_WORK INSTRUCTIONS_. In the passage on film-look photo editing below, list every item that the RNI All Films 5 pack is described as a collection of.

_SOURCE TEXT_.
╔══

I began this exercise by trying to craft LUTs on my own via Photoshop. I spent years moonlighting as a digital imaging tech and it was fun to excavate tricks and processes long buried in that sector of my brain, but I quickly realized that I didn't have the time to do all this work. Fortunately, I didn't have to, the mad lads at Really Nice Images (RNI) had already done it for me. RNI All Films 5 pack is a collection of film profiles, presets, and image processing tools designed to emulate classic film stocks. What makes this pack so good is that the Lightroom edition makes use of Adobe's new(ish) approach to color profiles. Color profiles alter the way the program interprets the raw image, they function on a 1s and 0s level. This gives RNI, and you the user, tremendous control over the starting point of the image. You can adjust the intensity of the profile and RNI has gone to great lengths to ensure these profiles don't break your images (no clipped highlights in sight!). These profiles act as launching points for further edits. If I'm particularly undisciplined during a 2-3 hour live show I can come home with over 1,000 images. You don't want to keep artists waiting forever for images of their performance, so you need to find efficiencies. I experiment with a few images, settle on a look, and then get to batch processing.

╚══

_MATERIAL PROVIDED_.

╔══

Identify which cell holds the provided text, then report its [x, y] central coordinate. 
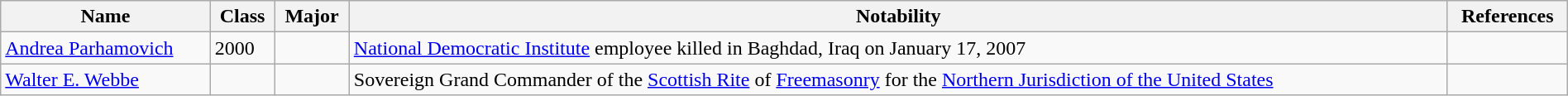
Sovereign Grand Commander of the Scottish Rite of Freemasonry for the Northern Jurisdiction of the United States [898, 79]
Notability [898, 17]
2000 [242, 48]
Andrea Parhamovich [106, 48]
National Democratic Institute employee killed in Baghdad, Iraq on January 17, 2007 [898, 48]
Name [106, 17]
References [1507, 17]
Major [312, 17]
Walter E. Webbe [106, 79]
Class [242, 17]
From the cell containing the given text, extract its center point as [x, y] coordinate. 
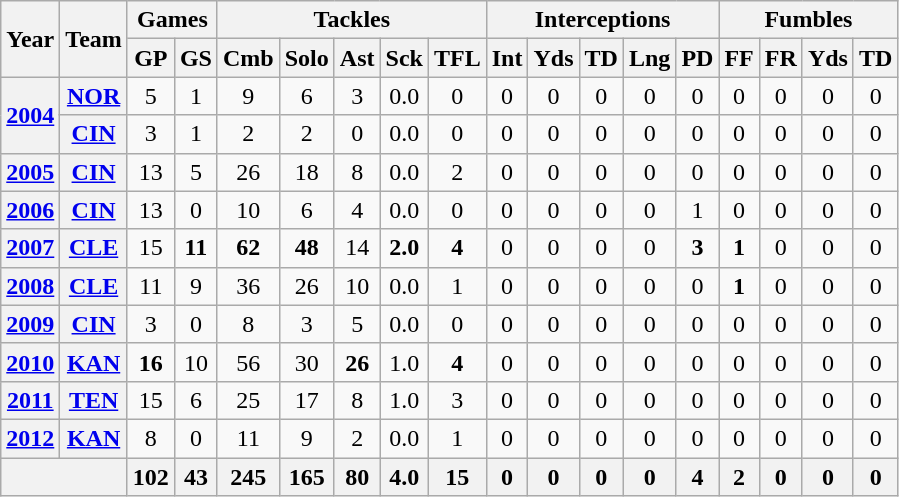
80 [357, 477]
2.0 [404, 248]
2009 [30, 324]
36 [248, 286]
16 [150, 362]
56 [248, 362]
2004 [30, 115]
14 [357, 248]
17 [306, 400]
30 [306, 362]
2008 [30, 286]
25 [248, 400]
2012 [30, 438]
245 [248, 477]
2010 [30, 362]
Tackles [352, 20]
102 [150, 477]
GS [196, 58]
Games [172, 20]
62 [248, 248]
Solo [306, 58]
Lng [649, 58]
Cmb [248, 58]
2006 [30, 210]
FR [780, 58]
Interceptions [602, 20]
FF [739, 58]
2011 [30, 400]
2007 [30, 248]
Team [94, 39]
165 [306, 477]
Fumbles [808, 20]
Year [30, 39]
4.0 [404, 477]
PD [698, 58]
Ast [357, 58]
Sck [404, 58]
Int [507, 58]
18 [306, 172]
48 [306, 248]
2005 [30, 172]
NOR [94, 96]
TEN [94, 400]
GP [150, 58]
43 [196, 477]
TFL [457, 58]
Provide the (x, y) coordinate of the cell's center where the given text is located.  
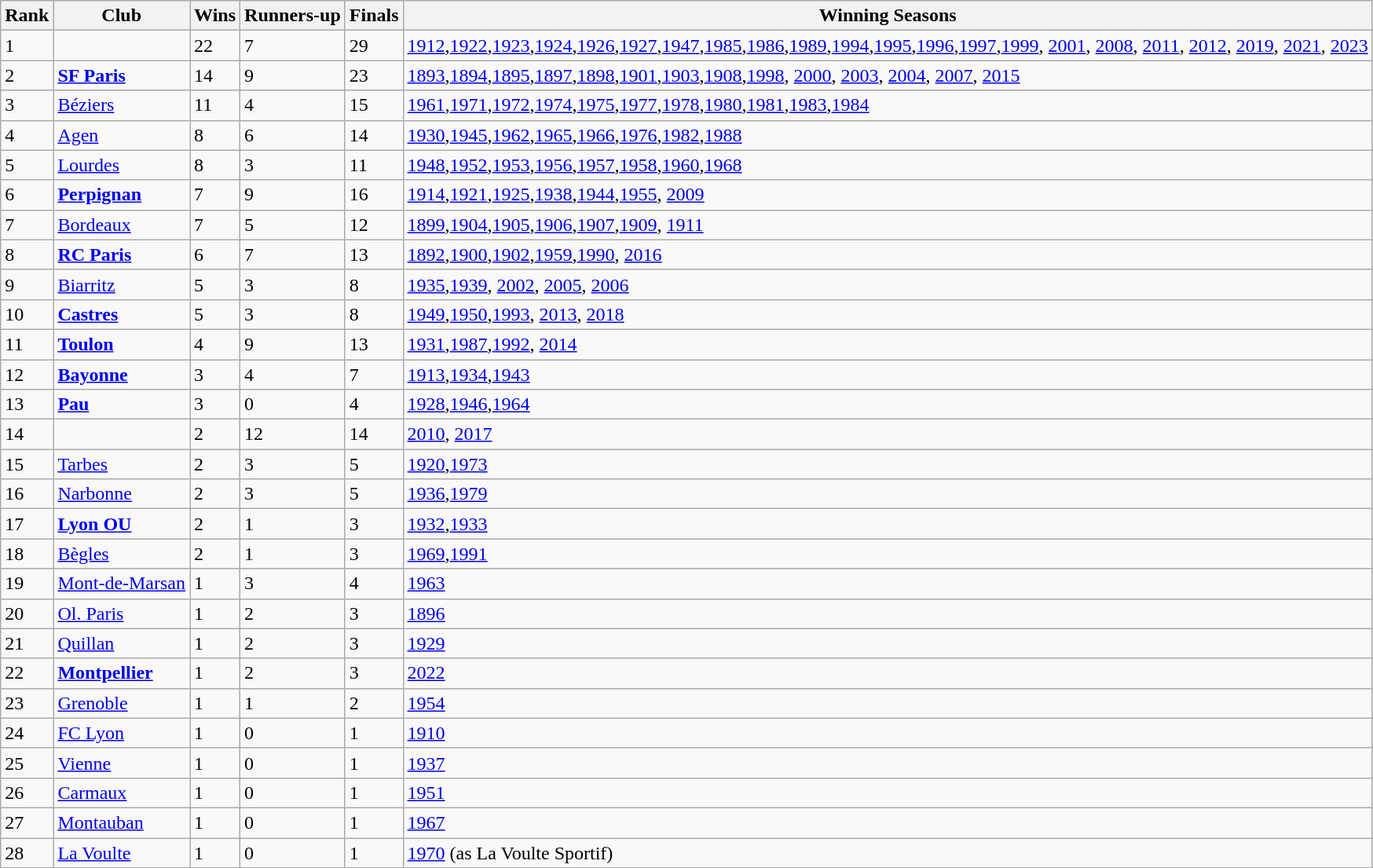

╚══

_REPLY_. Film profiles, presets, and image processing tools.